Marie Ange 13/12/2008 12:07

Veuillez excuser ce retard mais votre question est particulièrement importante et je me la pose aussi ... tout en me disant que nous n'avons pas la réponse . Je l'ai transmise à un de nos franciscains de Marseille pour qu'il ajoute un commentaire. Merci en tous cas de votre intervention

navyroc 01/12/2008 17:09

Une chose a retenu mon attention dans votre texte et c'est cette question : Quand aura lieu cette dernière venue, cet accomplissement ? Pourquoi tarder autant ?

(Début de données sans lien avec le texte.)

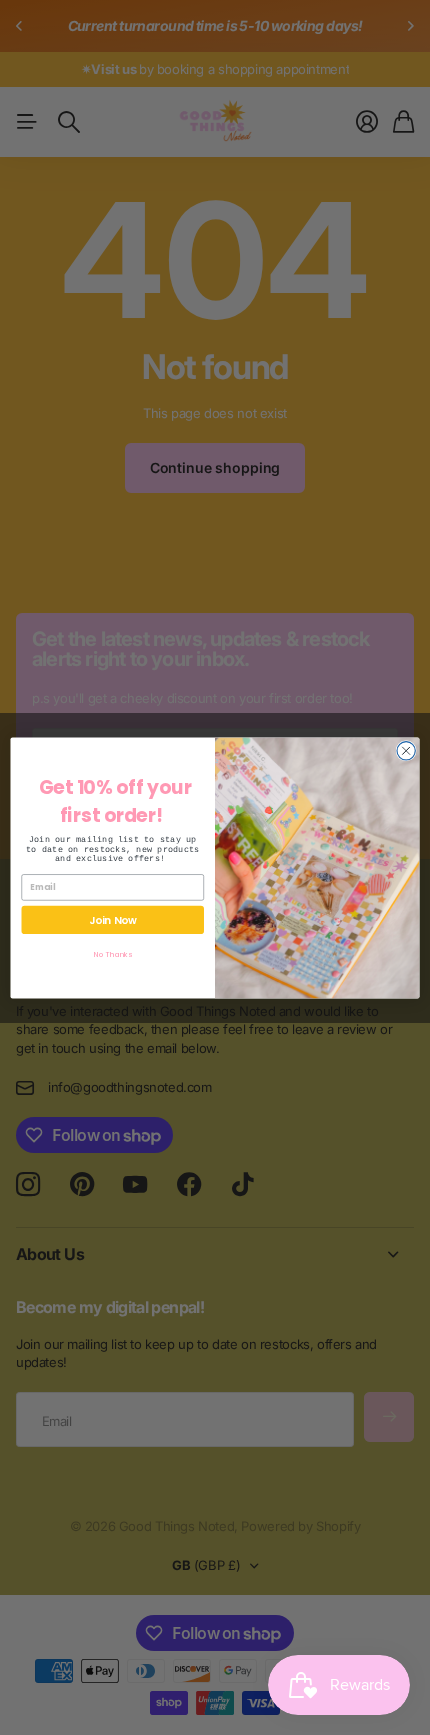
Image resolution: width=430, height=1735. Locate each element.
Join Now (113, 919)
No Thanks (113, 953)
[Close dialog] (406, 750)
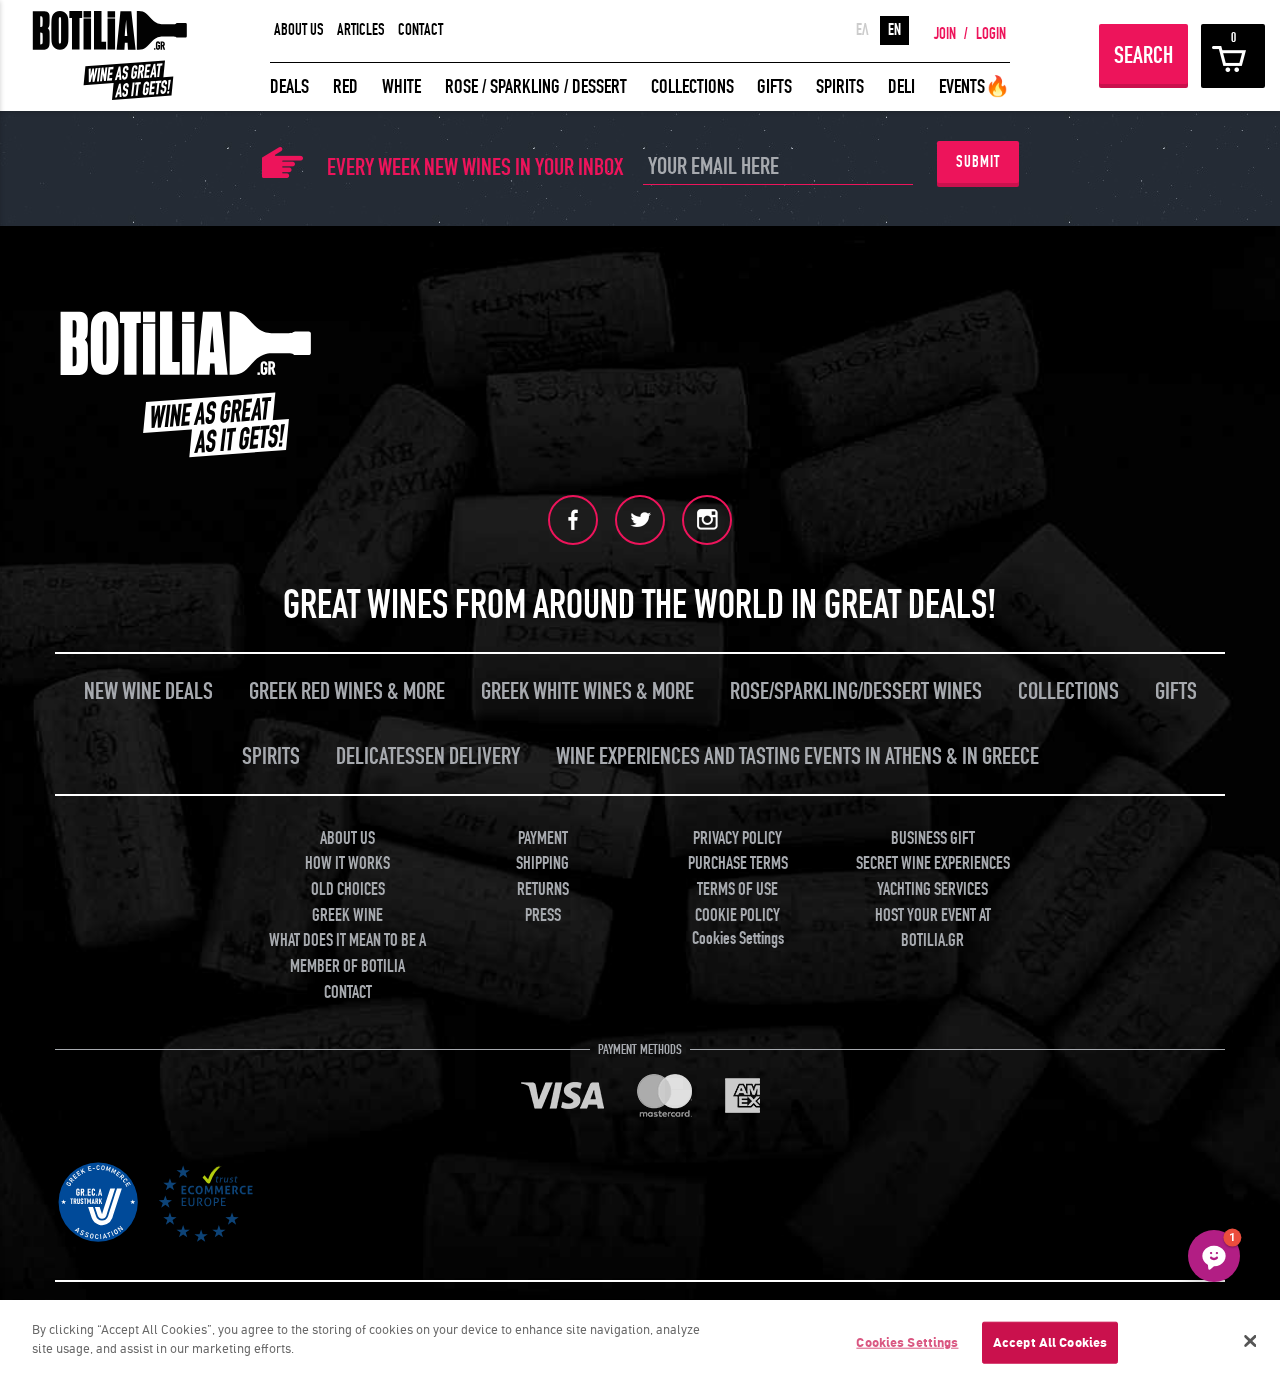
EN (894, 30)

Cette dernière venue, si elle est d'une part un moment de joie car cela signifiera l'avènement du règne de Dieu sur terre, elle sera également, d'autre part, un drame puisque la chaîne de la vie s'interrompra, le nombre des élus sera fixé à jamais. Pour ma part, même si le mal existe, je me positionne avec mon père dans la foi,Abraham, et intercède pour que Dieu repousse indéfiniment l'échéance, Lui qui a promis d'épargner une ville entière pour seulement 10 justes. Ainsi, donc, le nombre des élus peut continuer d'augmenter et ceux qui accomplissent le mal ont toujours l'opportunité de se repentir et d'accéder au salut comme le bon larron.